Note: I don’t think you get 1GB storage is 1983*. At least not on a personal computer. Heck, the first 20MB hard for the Macintosh was the HyperDrive. It came out late 1984 and it cost $2795!
*The Hitachi Deskstar 7K1000 came out in 2007 and was the first 1TB for desktop computers.
The 1GB Metropolis drive may not have been 1983, but couldn’t have been much later, as I was living in Langley Park, MD at the time, and only lived there in the 80s. IBM introduced the first 1GB hard Drive in 1980, but it cost $40,000 and was BIG. Metropolis was the first 1GB HDD to come down to $1000. At that time, everyone else was closer to $2000. This was at the time prices were falling faster than a skydiver without a ‘chute. Also, Mac drives were far higher priced than PC drives, and much lower capacity.

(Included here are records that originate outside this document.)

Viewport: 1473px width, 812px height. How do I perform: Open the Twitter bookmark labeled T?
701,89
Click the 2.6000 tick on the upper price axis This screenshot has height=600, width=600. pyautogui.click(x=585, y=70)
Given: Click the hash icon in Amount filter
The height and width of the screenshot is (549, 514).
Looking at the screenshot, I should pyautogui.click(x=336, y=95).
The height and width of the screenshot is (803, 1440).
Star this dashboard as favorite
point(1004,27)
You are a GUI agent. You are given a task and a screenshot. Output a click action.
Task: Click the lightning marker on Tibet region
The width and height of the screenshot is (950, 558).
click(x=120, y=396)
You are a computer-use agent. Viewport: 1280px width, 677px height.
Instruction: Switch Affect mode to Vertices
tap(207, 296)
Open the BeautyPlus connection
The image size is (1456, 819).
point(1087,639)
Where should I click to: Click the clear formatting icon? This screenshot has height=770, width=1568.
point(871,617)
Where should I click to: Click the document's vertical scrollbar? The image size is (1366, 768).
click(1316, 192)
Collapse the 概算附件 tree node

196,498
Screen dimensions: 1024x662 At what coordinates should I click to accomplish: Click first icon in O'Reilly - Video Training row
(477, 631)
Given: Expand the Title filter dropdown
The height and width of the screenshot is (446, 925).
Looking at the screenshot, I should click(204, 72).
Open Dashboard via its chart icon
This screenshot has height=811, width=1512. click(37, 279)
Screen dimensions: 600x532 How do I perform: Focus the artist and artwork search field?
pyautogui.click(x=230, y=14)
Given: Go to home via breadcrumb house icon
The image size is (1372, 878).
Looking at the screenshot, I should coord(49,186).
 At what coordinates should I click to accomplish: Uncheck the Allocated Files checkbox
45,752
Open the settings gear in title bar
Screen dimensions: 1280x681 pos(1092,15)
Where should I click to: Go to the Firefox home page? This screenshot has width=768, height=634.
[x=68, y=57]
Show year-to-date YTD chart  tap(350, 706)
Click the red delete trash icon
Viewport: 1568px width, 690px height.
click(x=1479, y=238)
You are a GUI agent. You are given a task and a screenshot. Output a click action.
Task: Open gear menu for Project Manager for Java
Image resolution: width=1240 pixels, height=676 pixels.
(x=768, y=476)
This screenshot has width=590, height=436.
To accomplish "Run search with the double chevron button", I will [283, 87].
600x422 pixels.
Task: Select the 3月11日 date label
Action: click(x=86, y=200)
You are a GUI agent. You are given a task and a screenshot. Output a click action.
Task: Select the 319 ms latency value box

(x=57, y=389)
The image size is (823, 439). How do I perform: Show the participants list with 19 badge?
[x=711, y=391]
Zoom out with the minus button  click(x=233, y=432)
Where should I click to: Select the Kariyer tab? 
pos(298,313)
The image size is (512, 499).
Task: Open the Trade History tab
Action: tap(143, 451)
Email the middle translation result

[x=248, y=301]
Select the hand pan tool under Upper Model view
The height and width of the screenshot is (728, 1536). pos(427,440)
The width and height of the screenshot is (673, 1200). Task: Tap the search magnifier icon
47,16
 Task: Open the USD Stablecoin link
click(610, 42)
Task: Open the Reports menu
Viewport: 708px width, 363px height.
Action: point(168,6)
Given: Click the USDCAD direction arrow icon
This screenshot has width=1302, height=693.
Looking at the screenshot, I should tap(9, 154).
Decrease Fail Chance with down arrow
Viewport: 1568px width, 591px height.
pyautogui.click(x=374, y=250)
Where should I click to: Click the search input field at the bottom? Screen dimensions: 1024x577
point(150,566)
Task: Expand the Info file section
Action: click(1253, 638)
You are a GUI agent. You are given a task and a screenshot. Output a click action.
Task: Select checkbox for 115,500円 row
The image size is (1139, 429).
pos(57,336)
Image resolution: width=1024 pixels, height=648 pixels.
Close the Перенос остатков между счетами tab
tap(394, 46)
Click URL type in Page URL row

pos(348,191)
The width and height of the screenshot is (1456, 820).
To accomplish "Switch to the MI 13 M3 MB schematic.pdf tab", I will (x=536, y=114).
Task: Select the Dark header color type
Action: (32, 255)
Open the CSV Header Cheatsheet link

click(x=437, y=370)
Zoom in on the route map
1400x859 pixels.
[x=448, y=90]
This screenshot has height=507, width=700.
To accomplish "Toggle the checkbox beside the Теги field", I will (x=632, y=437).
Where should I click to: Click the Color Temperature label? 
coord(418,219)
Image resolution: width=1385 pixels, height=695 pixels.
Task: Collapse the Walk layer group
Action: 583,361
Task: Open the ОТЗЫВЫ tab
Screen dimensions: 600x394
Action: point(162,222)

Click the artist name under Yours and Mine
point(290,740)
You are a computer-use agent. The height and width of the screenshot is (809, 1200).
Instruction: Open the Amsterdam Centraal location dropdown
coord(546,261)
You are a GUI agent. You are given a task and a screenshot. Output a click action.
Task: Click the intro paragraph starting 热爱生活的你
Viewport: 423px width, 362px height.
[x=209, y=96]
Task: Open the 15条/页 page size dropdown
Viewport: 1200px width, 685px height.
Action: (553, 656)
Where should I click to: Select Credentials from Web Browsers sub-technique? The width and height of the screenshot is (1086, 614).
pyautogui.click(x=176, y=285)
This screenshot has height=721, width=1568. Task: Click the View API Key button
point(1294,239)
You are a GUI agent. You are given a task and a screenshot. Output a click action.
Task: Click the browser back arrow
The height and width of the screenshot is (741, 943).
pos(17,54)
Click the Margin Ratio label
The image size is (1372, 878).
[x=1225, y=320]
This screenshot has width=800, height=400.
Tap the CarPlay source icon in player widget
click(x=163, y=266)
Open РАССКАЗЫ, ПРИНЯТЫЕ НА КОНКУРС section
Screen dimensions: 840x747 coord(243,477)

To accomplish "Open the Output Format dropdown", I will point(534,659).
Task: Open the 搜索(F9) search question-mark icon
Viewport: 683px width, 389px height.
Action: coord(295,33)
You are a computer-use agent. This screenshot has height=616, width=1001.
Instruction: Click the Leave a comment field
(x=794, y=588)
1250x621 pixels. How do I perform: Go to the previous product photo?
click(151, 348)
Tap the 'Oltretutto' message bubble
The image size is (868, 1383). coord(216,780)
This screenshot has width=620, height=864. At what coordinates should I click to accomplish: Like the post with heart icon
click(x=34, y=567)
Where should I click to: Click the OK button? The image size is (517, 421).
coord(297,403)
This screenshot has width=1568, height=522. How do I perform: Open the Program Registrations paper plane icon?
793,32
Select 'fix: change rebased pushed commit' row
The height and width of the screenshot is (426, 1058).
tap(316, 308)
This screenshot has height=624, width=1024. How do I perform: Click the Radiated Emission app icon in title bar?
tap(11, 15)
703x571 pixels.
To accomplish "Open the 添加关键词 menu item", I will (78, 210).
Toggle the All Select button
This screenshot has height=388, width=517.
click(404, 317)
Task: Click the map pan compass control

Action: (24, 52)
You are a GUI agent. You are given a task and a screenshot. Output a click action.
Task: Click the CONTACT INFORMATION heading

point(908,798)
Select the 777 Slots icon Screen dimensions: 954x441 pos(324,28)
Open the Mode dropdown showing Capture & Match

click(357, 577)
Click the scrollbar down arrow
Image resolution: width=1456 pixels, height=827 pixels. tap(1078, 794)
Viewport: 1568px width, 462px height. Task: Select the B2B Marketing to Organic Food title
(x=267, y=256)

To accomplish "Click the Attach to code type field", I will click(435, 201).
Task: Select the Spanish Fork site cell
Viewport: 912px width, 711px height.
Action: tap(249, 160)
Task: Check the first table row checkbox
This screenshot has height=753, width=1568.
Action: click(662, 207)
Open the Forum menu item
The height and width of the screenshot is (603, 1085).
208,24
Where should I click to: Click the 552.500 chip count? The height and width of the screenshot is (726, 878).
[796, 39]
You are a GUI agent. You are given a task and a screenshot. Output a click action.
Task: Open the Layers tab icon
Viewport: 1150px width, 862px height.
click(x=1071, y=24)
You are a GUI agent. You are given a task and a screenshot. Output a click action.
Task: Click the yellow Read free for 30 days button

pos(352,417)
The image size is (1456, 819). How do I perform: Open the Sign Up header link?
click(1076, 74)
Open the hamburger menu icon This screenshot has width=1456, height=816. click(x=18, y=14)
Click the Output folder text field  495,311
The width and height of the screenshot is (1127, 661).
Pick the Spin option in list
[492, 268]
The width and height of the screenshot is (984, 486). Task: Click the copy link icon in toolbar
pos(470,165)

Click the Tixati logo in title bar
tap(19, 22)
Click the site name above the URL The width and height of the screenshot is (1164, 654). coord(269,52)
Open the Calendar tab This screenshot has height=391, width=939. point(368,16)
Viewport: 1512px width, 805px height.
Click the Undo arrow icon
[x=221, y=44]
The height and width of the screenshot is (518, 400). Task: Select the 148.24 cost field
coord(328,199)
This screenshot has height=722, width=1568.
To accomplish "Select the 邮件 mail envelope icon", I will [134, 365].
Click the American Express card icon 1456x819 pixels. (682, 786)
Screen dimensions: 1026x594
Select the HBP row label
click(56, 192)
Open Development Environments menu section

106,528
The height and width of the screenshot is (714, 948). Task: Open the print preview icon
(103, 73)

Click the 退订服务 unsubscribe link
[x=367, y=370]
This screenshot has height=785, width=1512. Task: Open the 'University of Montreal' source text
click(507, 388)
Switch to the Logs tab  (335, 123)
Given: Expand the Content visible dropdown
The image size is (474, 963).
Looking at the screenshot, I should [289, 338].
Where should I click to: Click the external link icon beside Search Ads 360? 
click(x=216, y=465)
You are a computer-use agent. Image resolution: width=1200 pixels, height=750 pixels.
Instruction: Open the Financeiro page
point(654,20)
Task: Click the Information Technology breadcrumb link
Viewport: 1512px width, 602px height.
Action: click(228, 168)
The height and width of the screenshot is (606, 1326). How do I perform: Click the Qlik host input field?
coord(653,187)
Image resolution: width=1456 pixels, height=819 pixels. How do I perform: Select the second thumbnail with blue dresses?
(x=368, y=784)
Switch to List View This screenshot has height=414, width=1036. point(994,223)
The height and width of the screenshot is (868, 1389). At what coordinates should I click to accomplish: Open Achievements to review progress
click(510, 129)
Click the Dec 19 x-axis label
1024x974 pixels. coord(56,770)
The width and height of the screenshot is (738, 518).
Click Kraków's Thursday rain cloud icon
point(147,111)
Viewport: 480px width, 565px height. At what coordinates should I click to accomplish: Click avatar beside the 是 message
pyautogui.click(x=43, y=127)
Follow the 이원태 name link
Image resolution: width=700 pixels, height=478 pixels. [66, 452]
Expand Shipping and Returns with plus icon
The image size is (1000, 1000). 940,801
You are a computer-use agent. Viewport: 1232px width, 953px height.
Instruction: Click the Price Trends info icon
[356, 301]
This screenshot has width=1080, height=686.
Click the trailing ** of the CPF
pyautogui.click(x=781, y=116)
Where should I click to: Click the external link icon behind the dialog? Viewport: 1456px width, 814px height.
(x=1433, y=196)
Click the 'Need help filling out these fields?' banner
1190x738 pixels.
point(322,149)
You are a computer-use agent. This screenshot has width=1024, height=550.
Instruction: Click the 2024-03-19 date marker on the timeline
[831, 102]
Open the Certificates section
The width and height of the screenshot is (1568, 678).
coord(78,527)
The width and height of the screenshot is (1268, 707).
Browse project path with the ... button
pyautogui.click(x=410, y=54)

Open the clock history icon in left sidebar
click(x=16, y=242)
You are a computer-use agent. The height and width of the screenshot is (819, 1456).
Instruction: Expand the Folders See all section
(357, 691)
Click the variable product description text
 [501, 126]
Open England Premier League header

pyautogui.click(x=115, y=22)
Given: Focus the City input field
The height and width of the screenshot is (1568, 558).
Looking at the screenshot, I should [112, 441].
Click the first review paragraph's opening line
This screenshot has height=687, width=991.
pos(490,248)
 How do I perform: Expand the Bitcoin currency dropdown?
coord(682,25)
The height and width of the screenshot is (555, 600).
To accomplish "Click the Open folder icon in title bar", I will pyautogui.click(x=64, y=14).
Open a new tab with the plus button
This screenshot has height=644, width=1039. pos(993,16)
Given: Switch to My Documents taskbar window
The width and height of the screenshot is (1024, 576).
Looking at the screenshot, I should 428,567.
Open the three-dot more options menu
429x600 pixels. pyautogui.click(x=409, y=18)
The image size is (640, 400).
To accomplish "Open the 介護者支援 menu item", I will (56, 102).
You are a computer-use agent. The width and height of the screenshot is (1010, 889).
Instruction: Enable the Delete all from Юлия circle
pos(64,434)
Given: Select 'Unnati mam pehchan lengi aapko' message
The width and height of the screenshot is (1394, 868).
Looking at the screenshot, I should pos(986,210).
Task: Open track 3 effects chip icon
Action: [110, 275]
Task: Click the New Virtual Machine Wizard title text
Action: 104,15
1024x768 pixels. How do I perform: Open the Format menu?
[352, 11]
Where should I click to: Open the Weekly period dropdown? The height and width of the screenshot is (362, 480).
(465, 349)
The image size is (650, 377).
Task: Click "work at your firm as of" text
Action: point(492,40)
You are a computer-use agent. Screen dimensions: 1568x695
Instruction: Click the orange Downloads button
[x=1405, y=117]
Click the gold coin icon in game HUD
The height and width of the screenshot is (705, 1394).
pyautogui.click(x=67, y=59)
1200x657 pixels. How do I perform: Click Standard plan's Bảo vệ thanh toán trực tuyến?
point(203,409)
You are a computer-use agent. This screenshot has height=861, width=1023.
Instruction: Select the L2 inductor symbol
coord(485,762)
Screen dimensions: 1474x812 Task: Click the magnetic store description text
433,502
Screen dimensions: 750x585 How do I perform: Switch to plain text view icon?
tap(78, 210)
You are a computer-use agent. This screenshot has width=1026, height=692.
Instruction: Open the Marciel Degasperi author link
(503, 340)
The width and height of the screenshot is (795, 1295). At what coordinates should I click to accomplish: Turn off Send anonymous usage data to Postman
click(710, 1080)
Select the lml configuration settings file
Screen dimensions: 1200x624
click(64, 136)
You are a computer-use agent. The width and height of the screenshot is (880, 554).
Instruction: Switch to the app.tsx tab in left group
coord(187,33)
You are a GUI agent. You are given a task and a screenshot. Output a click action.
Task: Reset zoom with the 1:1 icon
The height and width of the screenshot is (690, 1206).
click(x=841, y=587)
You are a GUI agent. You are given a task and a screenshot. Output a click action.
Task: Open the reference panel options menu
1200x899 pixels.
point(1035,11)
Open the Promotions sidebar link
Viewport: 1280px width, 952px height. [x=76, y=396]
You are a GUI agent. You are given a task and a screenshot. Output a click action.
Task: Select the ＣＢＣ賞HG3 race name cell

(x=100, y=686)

It looks like 1992 is when the first 1GB or bigger hard disk came out.
And those were the days… I worked for Maxtor starting in 1990 to 99…
Once SCSI became a standard on the Macintosh in 1986, hard drive prices became comparable. The SCSI drives cost a bit more but performed better. Capacity were pretty much the same…
Did you build your Roon server and if so which Linux version did you use? My intel Mac Mini will soon be unsupported by Apple with the advent of Apple processors and I’m thinking of moving to Linux. It runs just fine on my 2014 Mini. I’m considering an Auralic Aries G2.1 as my network streamer.
No. I bought a sonicTransporter i9. Even though I am a software engineer with experience managing Unix systems, I decided I wanted an appliance that was updated via a web interface with no effort on my part other than pushing the right buttons.